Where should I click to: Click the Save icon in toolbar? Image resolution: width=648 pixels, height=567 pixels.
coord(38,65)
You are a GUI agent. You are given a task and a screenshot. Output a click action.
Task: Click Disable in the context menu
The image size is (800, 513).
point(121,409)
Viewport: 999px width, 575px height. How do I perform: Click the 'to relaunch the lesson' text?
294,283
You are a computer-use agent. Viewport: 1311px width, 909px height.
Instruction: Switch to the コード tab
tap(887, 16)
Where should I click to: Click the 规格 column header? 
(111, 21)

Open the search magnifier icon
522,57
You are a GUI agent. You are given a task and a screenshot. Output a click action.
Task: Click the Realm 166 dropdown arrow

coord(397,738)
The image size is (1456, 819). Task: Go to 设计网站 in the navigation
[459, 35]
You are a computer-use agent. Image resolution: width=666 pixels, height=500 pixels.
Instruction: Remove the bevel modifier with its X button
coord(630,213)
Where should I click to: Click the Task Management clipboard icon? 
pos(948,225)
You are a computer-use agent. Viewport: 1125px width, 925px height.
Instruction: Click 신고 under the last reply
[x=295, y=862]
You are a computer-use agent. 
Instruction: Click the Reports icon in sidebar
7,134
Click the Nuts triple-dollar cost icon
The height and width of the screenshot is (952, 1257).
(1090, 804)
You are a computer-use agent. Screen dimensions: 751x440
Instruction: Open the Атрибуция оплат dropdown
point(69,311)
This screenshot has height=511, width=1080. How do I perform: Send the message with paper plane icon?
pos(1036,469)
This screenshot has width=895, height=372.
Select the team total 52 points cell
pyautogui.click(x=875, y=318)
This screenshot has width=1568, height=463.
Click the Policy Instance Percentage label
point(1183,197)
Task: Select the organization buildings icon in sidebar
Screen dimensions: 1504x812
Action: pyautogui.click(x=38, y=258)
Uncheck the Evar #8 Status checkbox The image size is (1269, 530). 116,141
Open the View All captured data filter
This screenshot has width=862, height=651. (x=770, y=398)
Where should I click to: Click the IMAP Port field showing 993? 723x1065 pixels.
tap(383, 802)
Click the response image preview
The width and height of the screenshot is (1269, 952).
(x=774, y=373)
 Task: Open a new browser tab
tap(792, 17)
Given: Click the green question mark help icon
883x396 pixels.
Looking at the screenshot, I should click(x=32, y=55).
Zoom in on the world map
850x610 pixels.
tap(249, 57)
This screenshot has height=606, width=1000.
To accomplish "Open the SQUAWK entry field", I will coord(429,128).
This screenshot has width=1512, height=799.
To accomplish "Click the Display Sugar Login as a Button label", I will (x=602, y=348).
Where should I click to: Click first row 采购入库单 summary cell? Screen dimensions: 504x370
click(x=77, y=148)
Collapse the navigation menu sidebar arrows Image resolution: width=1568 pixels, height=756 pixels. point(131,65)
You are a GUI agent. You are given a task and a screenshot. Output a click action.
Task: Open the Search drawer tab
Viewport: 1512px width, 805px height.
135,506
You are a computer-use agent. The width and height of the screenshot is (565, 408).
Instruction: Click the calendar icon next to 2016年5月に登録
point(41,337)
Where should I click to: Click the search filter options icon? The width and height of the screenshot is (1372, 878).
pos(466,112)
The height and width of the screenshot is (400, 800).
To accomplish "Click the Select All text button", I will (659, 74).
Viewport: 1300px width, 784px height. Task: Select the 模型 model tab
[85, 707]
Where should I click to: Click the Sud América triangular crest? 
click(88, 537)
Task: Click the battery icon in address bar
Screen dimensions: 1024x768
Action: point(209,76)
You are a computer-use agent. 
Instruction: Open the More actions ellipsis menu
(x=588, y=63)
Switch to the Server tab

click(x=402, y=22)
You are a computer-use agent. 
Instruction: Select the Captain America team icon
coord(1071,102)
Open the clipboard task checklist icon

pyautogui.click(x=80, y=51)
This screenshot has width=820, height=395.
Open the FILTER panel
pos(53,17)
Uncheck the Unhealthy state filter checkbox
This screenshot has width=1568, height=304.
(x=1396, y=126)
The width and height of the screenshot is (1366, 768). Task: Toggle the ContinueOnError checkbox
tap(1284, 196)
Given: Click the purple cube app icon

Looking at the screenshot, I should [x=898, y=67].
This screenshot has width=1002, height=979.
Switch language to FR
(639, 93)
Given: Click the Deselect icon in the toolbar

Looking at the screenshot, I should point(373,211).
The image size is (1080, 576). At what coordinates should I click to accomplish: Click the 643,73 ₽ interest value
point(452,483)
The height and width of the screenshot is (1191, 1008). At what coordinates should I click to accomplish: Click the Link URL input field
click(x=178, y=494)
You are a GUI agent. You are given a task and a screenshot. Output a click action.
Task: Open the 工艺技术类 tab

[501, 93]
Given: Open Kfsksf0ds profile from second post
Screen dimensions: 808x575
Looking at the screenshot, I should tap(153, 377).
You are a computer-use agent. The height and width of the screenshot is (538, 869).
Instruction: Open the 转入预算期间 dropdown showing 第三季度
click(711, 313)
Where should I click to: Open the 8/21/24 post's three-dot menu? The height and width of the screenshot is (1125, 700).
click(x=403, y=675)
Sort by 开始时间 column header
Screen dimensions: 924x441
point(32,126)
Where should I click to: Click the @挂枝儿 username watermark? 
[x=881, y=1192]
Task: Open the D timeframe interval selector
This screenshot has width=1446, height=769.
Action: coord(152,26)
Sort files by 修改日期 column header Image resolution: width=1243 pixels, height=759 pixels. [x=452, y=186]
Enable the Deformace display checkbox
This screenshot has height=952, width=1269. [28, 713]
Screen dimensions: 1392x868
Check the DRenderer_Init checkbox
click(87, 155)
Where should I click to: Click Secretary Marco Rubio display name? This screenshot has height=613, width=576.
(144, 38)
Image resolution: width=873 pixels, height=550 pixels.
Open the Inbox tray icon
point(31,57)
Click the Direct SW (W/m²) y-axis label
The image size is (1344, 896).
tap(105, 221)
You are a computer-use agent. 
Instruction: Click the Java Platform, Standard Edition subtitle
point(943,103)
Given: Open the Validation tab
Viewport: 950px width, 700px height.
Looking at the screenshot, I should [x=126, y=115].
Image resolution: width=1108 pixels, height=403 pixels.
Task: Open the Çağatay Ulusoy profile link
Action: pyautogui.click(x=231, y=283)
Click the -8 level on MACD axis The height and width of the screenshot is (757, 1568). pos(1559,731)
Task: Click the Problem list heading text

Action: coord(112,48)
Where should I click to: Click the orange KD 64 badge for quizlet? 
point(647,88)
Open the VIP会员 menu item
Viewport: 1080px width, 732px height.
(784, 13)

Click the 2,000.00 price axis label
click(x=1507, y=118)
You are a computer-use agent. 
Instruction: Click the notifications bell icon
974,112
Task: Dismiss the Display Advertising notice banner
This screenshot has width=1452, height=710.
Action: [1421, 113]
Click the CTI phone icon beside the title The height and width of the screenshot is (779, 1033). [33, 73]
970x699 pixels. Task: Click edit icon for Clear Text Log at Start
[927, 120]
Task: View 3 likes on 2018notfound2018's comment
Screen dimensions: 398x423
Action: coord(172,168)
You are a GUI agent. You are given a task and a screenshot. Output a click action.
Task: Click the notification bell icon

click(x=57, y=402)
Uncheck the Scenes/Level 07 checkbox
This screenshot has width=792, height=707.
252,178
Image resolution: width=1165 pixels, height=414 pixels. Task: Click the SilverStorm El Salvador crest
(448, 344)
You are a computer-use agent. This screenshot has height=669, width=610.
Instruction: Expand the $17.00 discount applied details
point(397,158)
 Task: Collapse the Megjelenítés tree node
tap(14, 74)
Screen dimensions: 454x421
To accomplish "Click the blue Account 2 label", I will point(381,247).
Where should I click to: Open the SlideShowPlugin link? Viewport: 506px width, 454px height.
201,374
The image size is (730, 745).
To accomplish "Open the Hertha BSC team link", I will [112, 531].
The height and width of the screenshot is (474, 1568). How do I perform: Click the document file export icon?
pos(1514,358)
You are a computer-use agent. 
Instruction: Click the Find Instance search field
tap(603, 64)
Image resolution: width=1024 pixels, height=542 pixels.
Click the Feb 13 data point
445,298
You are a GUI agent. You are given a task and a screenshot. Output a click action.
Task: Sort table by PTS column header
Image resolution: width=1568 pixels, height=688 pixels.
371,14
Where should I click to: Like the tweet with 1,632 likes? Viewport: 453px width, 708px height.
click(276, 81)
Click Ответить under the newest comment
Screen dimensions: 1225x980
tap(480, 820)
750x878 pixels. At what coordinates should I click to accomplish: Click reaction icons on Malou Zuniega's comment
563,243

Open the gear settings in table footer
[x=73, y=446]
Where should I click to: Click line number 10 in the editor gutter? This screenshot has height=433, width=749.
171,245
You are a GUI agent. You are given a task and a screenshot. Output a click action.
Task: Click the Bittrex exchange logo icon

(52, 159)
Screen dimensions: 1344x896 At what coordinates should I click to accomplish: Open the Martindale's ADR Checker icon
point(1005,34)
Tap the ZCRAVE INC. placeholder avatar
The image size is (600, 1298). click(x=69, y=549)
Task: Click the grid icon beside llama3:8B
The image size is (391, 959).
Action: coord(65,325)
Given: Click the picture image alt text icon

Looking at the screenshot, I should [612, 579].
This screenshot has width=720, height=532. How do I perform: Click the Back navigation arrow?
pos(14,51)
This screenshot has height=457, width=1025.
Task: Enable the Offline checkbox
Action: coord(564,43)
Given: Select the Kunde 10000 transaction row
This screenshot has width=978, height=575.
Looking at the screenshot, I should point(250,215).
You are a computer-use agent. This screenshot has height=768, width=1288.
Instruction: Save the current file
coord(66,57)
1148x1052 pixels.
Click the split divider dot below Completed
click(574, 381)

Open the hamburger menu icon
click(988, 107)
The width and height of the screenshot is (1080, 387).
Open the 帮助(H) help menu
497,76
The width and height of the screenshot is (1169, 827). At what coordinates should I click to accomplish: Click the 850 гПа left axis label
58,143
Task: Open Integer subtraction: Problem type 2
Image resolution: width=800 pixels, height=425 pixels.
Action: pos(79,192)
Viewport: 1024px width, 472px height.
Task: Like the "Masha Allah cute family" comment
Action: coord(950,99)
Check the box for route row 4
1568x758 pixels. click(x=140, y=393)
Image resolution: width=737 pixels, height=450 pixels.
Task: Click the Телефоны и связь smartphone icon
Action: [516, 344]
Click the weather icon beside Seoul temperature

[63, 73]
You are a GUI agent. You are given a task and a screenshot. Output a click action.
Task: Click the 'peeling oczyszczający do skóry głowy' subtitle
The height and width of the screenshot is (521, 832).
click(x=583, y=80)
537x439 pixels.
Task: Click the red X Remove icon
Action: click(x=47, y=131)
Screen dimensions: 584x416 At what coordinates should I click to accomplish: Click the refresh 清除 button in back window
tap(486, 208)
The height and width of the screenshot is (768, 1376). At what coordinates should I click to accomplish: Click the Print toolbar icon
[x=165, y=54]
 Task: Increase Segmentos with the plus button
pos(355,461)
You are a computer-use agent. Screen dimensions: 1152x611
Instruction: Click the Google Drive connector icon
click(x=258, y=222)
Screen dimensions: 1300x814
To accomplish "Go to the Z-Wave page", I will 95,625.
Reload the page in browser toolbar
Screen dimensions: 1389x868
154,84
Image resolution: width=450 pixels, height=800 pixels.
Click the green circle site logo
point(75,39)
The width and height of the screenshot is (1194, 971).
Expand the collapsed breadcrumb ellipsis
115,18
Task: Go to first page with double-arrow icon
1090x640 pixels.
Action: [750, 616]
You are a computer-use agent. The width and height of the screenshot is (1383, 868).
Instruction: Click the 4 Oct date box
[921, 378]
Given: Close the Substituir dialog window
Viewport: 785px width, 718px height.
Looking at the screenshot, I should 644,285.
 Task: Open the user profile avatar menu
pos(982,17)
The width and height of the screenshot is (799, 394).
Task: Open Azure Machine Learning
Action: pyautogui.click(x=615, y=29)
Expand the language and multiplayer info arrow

What this task involves | Each line from the top of the listing down to and including the one containing "Task: Select the organization" should be transcribed exactly; nothing else is to be output.

Solution to the problem |
Where should I click to: Click the Save icon in toolbar? Image resolution: width=648 pixels, height=567 pixels.
coord(38,65)
You are a GUI agent. You are given a task and a screenshot. Output a click action.
Task: Click Disable in the context menu
The image size is (800, 513).
point(121,409)
Viewport: 999px width, 575px height. How do I perform: Click the 'to relaunch the lesson' text?
294,283
You are a computer-use agent. Viewport: 1311px width, 909px height.
Instruction: Switch to the コード tab
tap(887, 16)
Where should I click to: Click the 规格 column header? 
(111, 21)

Open the search magnifier icon
522,57
You are a GUI agent. You are given a task and a screenshot. Output a click action.
Task: Click the Realm 166 dropdown arrow

coord(397,738)
The image size is (1456, 819). Task: Go to 设计网站 in the navigation
[459, 35]
You are a computer-use agent. Image resolution: width=666 pixels, height=500 pixels.
Instruction: Remove the bevel modifier with its X button
coord(630,213)
Where should I click to: Click the Task Management clipboard icon? 
pos(948,225)
You are a computer-use agent. Viewport: 1125px width, 925px height.
Instruction: Click 신고 under the last reply
[x=295, y=862]
You are a computer-use agent. 
Instruction: Click the Reports icon in sidebar
7,134
Click the Nuts triple-dollar cost icon
The height and width of the screenshot is (952, 1257).
(1090, 804)
You are a computer-use agent. Screen dimensions: 751x440
Instruction: Open the Атрибуция оплат dropdown
point(69,311)
This screenshot has height=511, width=1080. How do I perform: Send the message with paper plane icon?
pos(1036,469)
This screenshot has width=895, height=372.
Select the team total 52 points cell
pyautogui.click(x=875, y=318)
This screenshot has width=1568, height=463.
Click the Policy Instance Percentage label
point(1183,197)
Task: Select the organization buildings icon in sidebar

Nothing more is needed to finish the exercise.